- TASK PROMPT: Retype the whole listing below precisely.
=== Section Start ===
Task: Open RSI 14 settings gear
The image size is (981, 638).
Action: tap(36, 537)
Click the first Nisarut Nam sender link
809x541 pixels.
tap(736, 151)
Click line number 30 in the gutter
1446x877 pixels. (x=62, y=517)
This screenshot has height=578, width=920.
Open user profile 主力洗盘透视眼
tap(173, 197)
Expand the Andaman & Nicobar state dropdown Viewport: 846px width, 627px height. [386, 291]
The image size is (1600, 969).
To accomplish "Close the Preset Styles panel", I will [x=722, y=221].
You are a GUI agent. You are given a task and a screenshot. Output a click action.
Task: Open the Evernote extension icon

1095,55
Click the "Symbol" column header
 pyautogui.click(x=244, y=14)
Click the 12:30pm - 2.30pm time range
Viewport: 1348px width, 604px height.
=== Section End ===
- REPLY:
Task: Open RSI 14 settings gear
The image size is (981, 638).
Action: tap(36, 537)
Click the first Nisarut Nam sender link
809x541 pixels.
tap(736, 151)
Click line number 30 in the gutter
1446x877 pixels. (x=62, y=517)
This screenshot has height=578, width=920.
Open user profile 主力洗盘透视眼
tap(173, 197)
Expand the Andaman & Nicobar state dropdown Viewport: 846px width, 627px height. [386, 291]
The image size is (1600, 969).
To accomplish "Close the Preset Styles panel", I will [x=722, y=221].
You are a GUI agent. You are given a task and a screenshot. Output a click action.
Task: Open the Evernote extension icon

1095,55
Click the "Symbol" column header
 pyautogui.click(x=244, y=14)
Click the 12:30pm - 2.30pm time range
Viewport: 1348px width, 604px height.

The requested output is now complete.